A investigação ocorre cerca de oito meses após o ataque que atingiu a maior corretora de criptomoedas do país em volume de negociações. Na ocasião, criminosos conseguiram desviar 44,5 bilhões de won, equivalentes a cerca de US$ 30 milhões, em ativos baseados na criptomoeda Solana (SOL). Segundo as informações divulgadas, as transferências foram realizadas para uma carteira externa ao longo de aproximadamente 54 minutos.
Após identificar a invasão, a Upbit utilizou recursos próprios para reembolsar os clientes afetados. A empresa informou que cobriu cerca de 38,6 bilhões de won em prejuízos e conseguiu congelar aproximadamente 2,6 bilhões de won dos ativos roubados, enquanto continua trabalhando para recuperar parte dos valores desviados.

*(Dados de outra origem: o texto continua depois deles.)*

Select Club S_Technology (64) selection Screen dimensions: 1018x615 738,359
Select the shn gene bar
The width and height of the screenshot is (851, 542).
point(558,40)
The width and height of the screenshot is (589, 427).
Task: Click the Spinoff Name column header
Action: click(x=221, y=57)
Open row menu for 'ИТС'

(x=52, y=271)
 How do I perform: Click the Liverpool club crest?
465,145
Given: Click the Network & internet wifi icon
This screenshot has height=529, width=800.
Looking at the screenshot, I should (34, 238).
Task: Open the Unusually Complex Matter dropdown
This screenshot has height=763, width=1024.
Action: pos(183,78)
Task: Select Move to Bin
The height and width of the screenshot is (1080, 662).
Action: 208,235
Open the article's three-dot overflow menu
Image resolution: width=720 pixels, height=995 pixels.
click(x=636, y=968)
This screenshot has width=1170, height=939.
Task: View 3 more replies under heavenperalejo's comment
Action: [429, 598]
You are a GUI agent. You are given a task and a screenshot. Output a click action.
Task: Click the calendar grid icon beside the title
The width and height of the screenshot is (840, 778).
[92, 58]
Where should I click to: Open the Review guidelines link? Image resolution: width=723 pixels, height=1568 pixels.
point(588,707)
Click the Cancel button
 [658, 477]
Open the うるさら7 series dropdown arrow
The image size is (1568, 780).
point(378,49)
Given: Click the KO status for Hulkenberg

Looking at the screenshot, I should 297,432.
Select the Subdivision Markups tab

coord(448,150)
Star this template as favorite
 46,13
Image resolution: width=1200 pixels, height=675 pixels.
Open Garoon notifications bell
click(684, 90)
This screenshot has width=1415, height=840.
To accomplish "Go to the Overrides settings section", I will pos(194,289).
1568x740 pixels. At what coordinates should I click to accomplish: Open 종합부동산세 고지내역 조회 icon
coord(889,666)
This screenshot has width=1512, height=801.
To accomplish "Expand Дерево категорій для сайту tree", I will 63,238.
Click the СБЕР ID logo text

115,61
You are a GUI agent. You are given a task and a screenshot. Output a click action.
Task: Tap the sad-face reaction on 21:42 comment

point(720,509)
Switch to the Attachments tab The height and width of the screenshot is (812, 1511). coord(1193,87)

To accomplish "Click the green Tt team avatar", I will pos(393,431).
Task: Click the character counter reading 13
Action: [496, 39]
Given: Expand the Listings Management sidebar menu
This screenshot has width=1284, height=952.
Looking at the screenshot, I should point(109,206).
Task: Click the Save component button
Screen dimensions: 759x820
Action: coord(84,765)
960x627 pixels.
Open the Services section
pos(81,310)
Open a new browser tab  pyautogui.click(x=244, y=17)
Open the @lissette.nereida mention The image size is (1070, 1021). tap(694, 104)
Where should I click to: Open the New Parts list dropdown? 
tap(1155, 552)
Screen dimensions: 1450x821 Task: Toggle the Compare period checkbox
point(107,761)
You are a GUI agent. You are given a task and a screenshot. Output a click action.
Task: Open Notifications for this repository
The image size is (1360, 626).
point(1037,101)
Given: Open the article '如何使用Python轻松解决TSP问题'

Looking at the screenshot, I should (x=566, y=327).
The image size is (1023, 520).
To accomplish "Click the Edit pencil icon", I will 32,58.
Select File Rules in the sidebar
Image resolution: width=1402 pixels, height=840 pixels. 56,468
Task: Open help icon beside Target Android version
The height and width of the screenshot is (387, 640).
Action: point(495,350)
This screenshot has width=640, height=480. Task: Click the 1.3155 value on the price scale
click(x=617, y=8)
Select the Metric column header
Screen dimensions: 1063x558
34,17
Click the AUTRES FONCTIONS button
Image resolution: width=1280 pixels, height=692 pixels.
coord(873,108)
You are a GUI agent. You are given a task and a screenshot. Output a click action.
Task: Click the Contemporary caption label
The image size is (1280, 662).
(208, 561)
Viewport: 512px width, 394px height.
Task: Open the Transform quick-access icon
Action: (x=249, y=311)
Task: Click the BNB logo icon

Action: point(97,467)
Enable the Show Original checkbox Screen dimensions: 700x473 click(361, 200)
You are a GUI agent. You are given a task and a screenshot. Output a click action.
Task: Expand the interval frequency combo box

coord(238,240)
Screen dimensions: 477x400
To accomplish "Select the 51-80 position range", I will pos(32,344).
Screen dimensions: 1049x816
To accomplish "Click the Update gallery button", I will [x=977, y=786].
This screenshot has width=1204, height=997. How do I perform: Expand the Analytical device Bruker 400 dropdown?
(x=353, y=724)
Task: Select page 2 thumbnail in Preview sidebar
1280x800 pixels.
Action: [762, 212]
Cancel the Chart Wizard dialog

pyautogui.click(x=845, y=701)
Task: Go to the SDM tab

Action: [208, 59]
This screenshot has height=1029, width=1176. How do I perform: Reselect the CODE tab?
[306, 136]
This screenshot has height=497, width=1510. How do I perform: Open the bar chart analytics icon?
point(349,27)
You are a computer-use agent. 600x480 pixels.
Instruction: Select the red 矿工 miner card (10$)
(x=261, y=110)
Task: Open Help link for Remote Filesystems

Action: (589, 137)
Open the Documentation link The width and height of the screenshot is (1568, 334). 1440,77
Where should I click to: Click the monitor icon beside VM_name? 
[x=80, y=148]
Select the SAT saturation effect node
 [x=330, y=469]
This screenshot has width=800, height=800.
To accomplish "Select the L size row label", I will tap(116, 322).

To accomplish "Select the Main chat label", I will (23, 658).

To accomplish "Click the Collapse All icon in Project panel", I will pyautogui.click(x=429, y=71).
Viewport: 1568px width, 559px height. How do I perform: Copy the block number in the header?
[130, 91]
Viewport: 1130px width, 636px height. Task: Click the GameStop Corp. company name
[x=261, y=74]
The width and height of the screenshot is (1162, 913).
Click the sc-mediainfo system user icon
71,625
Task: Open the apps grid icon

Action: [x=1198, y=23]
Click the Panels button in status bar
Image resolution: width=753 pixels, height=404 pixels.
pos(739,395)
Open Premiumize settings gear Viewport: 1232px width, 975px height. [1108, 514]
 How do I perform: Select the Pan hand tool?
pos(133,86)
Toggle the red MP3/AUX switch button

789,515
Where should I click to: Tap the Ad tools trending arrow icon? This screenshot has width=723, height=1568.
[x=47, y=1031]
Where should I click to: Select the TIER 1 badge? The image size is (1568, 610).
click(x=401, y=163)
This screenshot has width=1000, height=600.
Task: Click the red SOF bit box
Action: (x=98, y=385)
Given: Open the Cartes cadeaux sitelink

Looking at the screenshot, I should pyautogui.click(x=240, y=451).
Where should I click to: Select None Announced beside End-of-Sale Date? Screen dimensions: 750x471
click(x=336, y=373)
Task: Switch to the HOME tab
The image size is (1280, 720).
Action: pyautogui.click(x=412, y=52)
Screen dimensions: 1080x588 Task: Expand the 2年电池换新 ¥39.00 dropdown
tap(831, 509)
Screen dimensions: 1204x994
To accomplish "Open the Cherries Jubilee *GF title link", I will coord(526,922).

Além do ataque em si, a corretora também foi alvo de críticas pela forma como comunicou o incidente ao mercado. A divulgação ocorreu somente após o encerramento de um evento relacionado à fusão da Dunamu com a Naver Financial, negociação que ainda depende de conclusão e foi adiada para o fim de dezembro deste ano.
O órgão regulador analisa se houve descumprimento da Lei de Proteção ao Usuário de Ativos Virtuais, principal legislação voltada ao mercado de criptomoedas na Coreia do Sul. Entretanto, especialistas apontam que a norma possui limitações, já que seu foco está na proteção dos usuários e em práticas comerciais desleais, sem estabelecer punições específicas para ataques cibernéticos ou falhas de infraestrutura tecnológica.
Diante dessa lacuna, as autoridades sul-coreanas estudam incluir novas regras na futura Lei Básica de Ativos Digitais. A proposta pretende criar dispositivos específicos para responsabilização de corretoras em casos de ataques hackers, além de definir critérios para sanções e indenizações decorrentes de incidentes envolvendo tecnologia da informação.
O governador do Serviço de Supervisão Financeira, Lee Chan-jin, já havia indicado anteriormente que, embora a legislação atual apresente limitações, o episódio não poderia ser ignorado pelo regulador. Após o período de esclarecimentos concedido à Dunamu, a FSS deverá informar o nível de sanção proposto. A decisão final ficará sob responsabilidade do Comitê de Revisão de Sanções, da Comissão de Valores Mobiliários e Futuros e da Comissão de Serviços Financeiros.
Enquanto isso, as investigações seguem em andamento. Autoridades sul-coreanas ainda suspeitam do envolvimento do Grupo Lazarus, ligado à Coreia do Norte, embora a autoria do ataque não tenha sido oficialmente confirmada pela Upbit nem pelos órgãos reguladores.
Paralelamente, o regulador também concluiu uma inspeção na corretora Bithumb, relacionada a um incidente envolvendo alocação incorreta de bitcoins. Os procedimentos para possíveis sanções deverão começar após a conclusão das análises jurídicas, enquanto o FSS retoma suas inspeções regulares em meados de agosto.